I loved this insight. It helped to see the book as a whole. For example, Hamza, the male romantic lead, responds to most situations with silence. We can tell that he is variously humiliated, elated, disappointed, puzzled, grateful, terrified, but he never communicates it. The narration shows us what happens to him and what he does in response (usually he tends to passivity), but we are not given his internal dialogue. He doesn’t talk to us, the readers.

It also makes sense of the ending. Someone said that the last few pages, in which the fate of Ilya is discovered, feels like a postscript, yet (I think it was me who said this) it resolves an issue that has been hanging from very early in the story. In such a beautifully constructed book, it’s unlikely that this is a rough and ready tying up of loose threads. It’s hard to say more about this without being spoilerish so I’ll just say, with apologies for being vague, that the book’s final sentence, which on first reading felt naggingly anticlimactic, picks up the deep theme the group member identified, and offers a sharp change of perspective on the way the rest of the narrative has been resolved.

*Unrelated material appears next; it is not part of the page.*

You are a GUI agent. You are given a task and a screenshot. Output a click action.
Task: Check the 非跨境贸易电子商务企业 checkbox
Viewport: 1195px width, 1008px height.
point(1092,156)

Afterwards, I thought it would be interesting to hear a conversation between Abdulrazak Gurmah and Alice Walker, the final moments of whose very different novel Possessing the Secret of Joy make an interesting contrast.

When we arrived the sky was clear. As we left the rain was bucketing down and, just like after the last meeting, the streets were awash.

2 responses to “Abdulrazak Gurnah’s Afterlives at the Book Group

  1. Kudos to you for an inspired choice to read!
    I liked this one even more than the first Gurnah I read (Admiring Silence) for all the reasons you and the group have identified, but especially because it expands our horizons. I really like books that do that.